# Performance of a High-Molecular-Weight AM/AA Copolymer in a CO2–Water Polymer Hybrid Fracturing Fluid Under High-Temperature and High-Pressure Conditions

**Authors:** Tengfei Chen, Shutao Zhou, Tingwei Yao, Meilong Fu, Zhigang Wen, Quanhuai Shen

PMC · DOI: 10.3390/polym18030418 · Polymers · 2026-02-05

## TL;DR

A new CO2-water fracturing fluid using an AM/AA copolymer performs well under high temperature and pressure, offering good proppant transport and flow stability.

## Contribution

A CO2–water hybrid fracturing fluid using an AM/AA copolymer is developed and tested under high thermo-pressure conditions without specialized CO2 thickeners.

## Key findings

- The hybrid fluid achieves low fluid loss and structural continuity at 30–50% CO2, with optimal performance at 40% CO2.
- The fluid shows controllable proppant-carrying behavior and stable flow responses across a wide temperature range.
- Phase stability is sensitive to thermo-pressure, with uniform dispersion under moderate conditions and phase separation at high temperature and low pressure.

(Some lines)

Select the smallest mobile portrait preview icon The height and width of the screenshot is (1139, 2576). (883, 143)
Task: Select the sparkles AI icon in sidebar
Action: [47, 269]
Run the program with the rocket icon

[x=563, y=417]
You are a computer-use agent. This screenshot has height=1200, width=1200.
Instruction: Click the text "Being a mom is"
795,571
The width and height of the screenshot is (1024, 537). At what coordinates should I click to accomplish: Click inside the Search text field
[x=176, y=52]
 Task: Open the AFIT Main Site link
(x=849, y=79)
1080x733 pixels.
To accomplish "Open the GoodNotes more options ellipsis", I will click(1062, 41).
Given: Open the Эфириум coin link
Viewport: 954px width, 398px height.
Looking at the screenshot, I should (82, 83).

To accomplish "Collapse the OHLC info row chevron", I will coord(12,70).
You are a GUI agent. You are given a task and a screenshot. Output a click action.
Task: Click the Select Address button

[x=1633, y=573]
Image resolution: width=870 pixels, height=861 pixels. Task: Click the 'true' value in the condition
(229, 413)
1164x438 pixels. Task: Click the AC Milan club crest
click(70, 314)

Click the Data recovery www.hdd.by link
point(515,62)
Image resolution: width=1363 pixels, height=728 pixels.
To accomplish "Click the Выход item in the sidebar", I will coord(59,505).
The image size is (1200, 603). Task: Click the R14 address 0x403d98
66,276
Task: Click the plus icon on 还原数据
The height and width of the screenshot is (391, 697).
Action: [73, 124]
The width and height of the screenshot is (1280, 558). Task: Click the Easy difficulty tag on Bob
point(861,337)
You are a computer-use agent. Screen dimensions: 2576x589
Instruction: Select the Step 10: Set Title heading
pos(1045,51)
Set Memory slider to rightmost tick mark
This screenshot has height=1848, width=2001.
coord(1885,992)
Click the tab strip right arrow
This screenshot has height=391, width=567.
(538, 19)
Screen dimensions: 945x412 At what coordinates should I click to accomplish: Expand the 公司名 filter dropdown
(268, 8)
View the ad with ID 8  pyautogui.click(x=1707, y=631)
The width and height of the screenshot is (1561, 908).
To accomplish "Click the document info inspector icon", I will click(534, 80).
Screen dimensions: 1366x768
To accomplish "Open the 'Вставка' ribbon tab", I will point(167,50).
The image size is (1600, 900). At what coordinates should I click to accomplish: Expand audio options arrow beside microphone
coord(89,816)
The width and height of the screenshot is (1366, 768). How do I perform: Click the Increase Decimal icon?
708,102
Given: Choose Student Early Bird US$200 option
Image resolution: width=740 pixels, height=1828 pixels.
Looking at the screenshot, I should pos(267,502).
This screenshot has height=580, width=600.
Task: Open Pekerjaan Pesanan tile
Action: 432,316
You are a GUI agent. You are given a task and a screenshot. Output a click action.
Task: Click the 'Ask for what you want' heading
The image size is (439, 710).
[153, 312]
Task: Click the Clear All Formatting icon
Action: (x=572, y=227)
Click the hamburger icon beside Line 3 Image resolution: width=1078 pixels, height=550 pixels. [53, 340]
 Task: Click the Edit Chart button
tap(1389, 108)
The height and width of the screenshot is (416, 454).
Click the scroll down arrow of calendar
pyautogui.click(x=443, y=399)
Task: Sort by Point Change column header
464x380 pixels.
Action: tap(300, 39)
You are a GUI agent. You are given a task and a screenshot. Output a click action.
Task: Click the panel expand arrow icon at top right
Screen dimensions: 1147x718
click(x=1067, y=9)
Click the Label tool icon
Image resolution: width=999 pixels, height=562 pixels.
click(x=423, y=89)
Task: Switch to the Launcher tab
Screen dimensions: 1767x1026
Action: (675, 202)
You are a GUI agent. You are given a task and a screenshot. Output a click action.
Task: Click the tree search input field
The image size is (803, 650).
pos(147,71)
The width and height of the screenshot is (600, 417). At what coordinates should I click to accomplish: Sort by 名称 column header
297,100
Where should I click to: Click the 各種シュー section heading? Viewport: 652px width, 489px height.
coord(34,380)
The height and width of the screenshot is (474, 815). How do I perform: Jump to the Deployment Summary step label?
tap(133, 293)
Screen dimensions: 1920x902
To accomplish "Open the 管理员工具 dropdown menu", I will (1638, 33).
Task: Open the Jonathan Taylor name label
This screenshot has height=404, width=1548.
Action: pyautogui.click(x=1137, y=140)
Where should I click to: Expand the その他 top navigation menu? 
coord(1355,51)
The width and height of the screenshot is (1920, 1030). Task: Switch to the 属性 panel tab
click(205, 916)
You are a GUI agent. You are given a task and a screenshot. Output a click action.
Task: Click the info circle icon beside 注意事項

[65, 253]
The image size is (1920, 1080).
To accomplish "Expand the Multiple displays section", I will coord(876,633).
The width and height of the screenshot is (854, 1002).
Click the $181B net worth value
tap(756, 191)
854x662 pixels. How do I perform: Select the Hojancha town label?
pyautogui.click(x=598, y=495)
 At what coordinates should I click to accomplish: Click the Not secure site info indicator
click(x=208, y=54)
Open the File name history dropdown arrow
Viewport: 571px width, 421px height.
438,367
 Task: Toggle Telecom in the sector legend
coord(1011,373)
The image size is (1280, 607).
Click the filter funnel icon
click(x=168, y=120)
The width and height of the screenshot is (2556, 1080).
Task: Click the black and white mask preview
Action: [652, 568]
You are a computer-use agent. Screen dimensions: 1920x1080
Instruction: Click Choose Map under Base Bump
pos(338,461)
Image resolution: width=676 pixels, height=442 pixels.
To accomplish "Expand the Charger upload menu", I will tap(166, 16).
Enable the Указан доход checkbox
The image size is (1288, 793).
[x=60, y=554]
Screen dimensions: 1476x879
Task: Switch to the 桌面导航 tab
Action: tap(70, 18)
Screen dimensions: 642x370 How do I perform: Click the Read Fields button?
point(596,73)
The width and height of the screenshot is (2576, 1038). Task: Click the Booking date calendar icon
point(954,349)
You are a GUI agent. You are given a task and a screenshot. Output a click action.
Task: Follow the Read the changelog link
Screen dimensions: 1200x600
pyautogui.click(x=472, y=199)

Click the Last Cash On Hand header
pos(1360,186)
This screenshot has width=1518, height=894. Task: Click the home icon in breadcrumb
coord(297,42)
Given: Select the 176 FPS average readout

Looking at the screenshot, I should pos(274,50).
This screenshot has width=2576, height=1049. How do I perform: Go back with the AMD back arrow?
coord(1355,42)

- [WRITTEN EXERCISE]
From the fracturing fluid summary above, repeat word for word the passage that begins with the words containing "A new CO2-water" and ends with "at 40% CO2.".

- [THE COMPLETED TASK]
A new CO2-water fracturing fluid using an AM/AA copolymer performs well under high temperature and pressure, offering good proppant transport and flow stability.

## Contribution

A CO2–water hybrid fracturing fluid using an AM/AA copolymer is developed and tested under high thermo-pressure conditions without specialized CO2 thickeners.

## Key findings

- The hybrid fluid achieves low fluid loss and structural continuity at 30–50% CO2, with optimal performance at 40% CO2.